- [TASK TO COMPLETE]: Where the string "Select" occurs in the material below, report the whole line.

- [MATERIAL SUPPLIED]:
== Segment start ==

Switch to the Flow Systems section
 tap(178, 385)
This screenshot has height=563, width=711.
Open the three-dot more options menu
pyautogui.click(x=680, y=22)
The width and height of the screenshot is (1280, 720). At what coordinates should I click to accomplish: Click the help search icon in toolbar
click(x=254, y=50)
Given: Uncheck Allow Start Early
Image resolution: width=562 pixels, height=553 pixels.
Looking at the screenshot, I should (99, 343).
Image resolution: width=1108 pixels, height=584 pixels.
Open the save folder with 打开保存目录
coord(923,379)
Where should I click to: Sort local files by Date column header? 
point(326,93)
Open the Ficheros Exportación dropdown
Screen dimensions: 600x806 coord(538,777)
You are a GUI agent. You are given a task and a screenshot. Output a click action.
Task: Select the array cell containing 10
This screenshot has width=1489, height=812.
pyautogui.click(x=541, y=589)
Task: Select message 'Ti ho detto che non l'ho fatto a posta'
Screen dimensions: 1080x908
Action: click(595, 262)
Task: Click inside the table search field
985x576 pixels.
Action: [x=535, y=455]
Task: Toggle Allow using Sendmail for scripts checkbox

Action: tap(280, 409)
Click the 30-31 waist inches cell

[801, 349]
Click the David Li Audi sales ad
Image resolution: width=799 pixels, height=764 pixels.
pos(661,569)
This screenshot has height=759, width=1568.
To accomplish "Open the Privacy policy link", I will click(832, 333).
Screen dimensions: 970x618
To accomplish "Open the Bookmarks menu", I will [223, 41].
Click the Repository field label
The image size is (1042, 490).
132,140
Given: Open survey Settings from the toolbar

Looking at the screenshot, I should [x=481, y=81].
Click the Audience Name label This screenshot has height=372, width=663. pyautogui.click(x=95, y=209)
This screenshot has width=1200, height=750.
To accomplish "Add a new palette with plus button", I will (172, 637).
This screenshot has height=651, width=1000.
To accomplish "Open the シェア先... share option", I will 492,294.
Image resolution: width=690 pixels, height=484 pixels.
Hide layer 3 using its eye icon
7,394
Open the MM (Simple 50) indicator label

== Segment end ==

- [OUTPUT BELOW]:
Task: Select the array cell containing 10
Task: Select message 'Ti ho detto che non l'ho fatto a posta'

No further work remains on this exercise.